A Craft Library in a Louis Vuitton Trunk
For the France Pavilion at Expo 2025 Osaka, Louis Vuitton and OMA / Shohei Shigematsu have unveiled a dual installation that transcends exhibition, architecture, and immersive storytelling. In keeping with the French Pavilion’s overarching theme, “Ode to Love,” the collaboration has created two distinct experiences, one rooted in heritage, the other inspired by imagination, inviting visitors to explore the ongoing tension between tradition and change.
The first of the two connected spaces is a repository of exceptional expertise. Eighty-four open wardrobes are stacked from floor to ceiling, forming the structure of the room, creating a luminous space that stores and displays the brand’s 160-year heritage. Each trunk has a bespoke storage space that shows videos of the craftsmen at work, transforming this “library” into a living museum of technology. Warmly backlit like a lantern, the installation shifts from bright openness to understated mystery, reinforcing the symbolic flow from past to present.
Expo 2025 Osaka’s Rotating ‘Theater of the Future’
In the second room of the French Pavilion at Expo 2025 Osaka , Louis Vuitton and the architects at OMA have taken a different direction with the performative Sphere, a monumental 6.6m globe constructed entirely from the brand ’s white courier rosin trunks. Floating within a double-height space, the globe rotates and moves vertically in sync with Daito Manabe’s mesmerizing video installation. In contrast to the introspective first room, this dynamic environment evokes a futuristic theatre, enveloping visitors in movement, light and sound. Borrowing from the symbolism of the Expo, the sculpture reinterprets Louis Vuitton’s original design module, the trunk, as a metaphor for exploration and reinvention.

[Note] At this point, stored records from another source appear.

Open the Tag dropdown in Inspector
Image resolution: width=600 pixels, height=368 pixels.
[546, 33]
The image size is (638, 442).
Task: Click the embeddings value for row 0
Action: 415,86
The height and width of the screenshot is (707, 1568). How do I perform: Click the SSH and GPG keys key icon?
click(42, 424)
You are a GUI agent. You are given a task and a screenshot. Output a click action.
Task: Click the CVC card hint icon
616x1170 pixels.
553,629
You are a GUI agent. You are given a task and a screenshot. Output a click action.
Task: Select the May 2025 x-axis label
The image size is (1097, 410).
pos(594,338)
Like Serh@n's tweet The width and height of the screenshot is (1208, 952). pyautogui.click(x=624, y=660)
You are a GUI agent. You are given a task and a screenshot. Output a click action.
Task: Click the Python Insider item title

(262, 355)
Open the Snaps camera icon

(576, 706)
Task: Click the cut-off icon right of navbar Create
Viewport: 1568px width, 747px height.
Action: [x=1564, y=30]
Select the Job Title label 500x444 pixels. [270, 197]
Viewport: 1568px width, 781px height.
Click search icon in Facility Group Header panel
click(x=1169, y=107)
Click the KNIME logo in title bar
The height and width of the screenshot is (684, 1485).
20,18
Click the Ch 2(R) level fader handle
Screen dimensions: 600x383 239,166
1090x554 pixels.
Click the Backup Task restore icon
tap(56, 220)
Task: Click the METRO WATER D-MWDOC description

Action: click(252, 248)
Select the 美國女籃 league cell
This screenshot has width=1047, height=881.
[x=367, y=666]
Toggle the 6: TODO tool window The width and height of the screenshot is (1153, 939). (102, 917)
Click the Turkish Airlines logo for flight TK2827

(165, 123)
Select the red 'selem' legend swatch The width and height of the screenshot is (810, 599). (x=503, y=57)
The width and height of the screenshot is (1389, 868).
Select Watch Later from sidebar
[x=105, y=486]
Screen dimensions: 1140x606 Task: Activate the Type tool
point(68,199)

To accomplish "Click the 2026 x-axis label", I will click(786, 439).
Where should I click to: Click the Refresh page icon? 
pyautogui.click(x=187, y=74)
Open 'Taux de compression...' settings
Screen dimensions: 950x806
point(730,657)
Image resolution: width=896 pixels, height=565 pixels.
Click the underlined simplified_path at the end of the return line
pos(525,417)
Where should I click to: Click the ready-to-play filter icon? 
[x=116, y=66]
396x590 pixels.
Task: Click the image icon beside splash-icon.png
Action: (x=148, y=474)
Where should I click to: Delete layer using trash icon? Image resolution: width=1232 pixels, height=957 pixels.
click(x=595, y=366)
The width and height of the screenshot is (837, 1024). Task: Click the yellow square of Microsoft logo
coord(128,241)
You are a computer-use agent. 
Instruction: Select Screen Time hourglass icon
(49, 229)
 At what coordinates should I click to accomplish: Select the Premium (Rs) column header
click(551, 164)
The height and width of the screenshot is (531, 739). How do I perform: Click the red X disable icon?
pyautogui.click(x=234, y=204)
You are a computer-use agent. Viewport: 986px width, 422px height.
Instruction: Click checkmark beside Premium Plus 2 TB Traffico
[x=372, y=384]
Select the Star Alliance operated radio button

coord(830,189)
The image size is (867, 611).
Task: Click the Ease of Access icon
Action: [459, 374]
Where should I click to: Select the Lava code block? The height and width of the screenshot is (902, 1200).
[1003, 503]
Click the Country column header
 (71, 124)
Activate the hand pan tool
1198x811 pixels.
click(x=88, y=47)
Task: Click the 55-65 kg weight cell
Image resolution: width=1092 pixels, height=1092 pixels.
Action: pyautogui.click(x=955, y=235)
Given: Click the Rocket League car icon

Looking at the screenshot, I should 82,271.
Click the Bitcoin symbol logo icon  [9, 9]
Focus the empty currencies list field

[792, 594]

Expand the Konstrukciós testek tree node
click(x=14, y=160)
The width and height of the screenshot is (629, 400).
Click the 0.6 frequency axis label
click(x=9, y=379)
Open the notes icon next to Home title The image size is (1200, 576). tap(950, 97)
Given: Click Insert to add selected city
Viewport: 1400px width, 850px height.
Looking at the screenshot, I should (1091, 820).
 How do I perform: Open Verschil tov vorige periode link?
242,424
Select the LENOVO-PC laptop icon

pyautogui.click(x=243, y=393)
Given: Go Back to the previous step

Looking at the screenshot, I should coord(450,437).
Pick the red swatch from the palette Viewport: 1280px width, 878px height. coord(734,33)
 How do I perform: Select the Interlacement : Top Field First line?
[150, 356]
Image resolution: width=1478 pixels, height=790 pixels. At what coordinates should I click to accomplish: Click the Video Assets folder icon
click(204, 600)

Here, the trunk is more than just a container. It is a building block. Shigematsu’s concept meshes opposing spatial narratives: archive and theatre, preservation and performance. “ We created two contrasting spaces with a single module, the trunk ,” the architect explains. “ One is made of stacked open tree trunks, the other is a sphere made of tree trunks. The two interlock to juxtapose tradition and change .” This gesture also reflects a deeper cultural connection between France and Japan, emphasizing shared values of craftsmanship, precision and innovation.